In this tale we meet Ben (Reginald André Jackson), a Vietnam vet who's lived in a run-down trailer near a toxic waste dump for the thirty years since the war. Enter his war buddy Jeeter (Kevin Anderson) who's shown up with his new girlfriend Salyer (Emily Chisholm) fresh from Ben's estranged Father's funeral. Jeeter's arrival not only brings up issues from the past about his Dad but also ghosts from the past surrounding the war, both in things that Ben did as well as things that were done with the war in a larger sense by the then secretary of defense, Robert McNamera.
As you may expect, the show takes you on quite an emotional ride with plenty of twists and turns you may or may not expect as several differing viewpoints of the war are examined both in what happened and its aftermath. And Director Braden Abraham manages to keep you guessing at each turn without it ever becoming frustrating or tiresome.
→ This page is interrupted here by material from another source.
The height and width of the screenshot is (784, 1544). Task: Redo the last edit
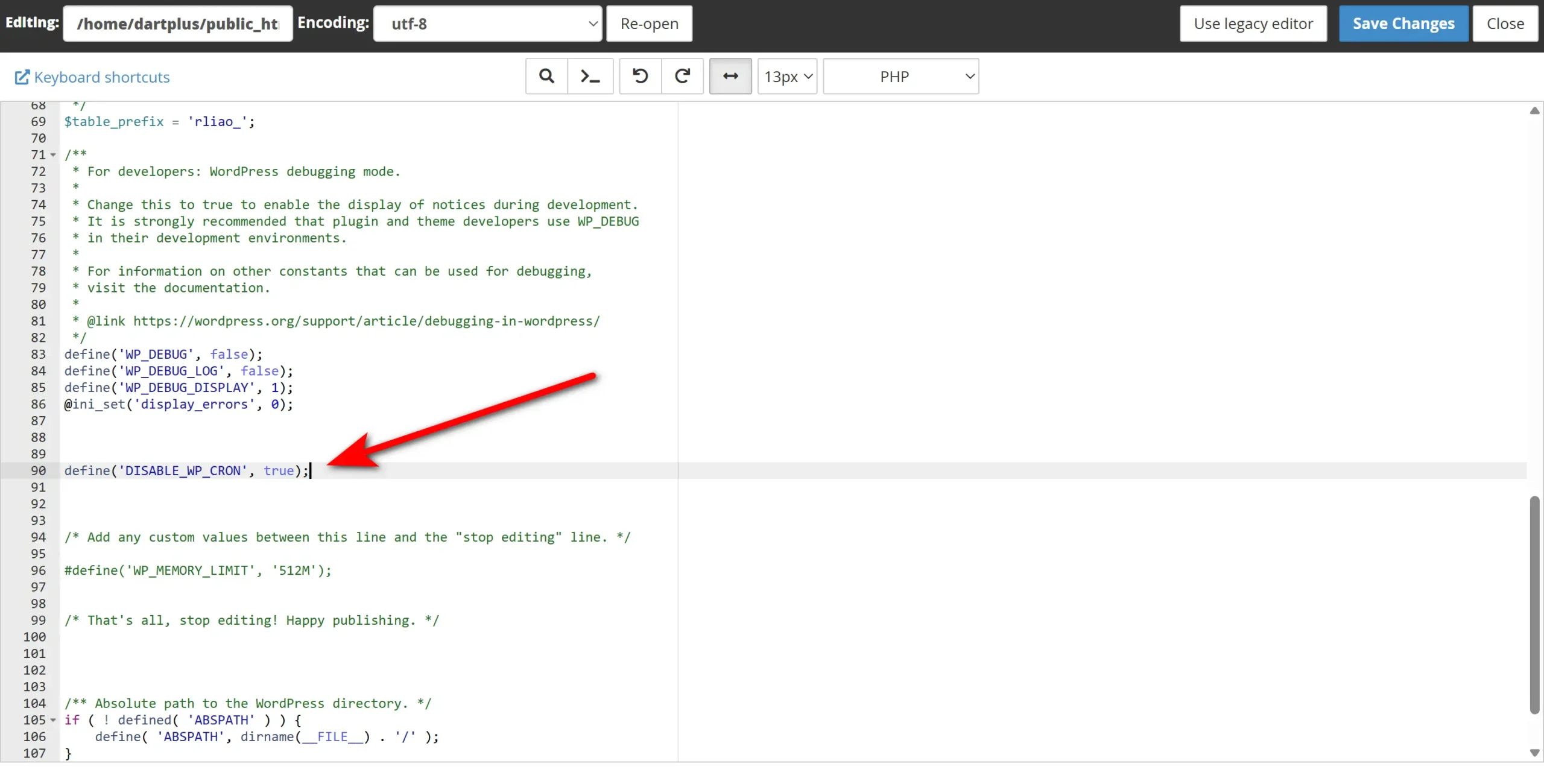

And when the reveals do hit, they hit with full force, but you never see them coming. Such is the beauty of Dietz's writing.
The set from G.W. (Skip) Mercier manages to tell its own story of the area and the man living there, setting a perfect tone for the piece right down to the sand bags lining the front of the stage. And when coupled with Ben Zamora's evocative lighting and Victoria Deiorio's pitch perfect, haunting sound design and compositions the audience is easily transported back in time.
Jackson's performance is a stunning one of complex layers peeled away one painful bit at a time especially considering the fact that by the end he's playing two people, both with severe guilt for what they've done. Anderson brings in, what appears to be, the affable best friend but when he lets the cracks in his armor show through you can see the vulnerability and honesty of his performance shine. Chisholm adds in her own damage to the piece with this younger woman peripherally affected by the war and her final reveal will blow you away. Kate Wisniewski comes in as Salyer's mother yearning to bring home her broken daughter, but you can see how broken she is as well. And Josh Kenji keeps appearing as an ethereal memory of a young soldier that's both haunting and hopeful.
Simply put, it's a beautiful piece told by a stunning team and it begs to be seen. And so, with my three-letter rating system, I give Seattle Rep's production of "Last of the Boys" a "you'll be discussing this one all the way home" YAY. Don't let it pass you by.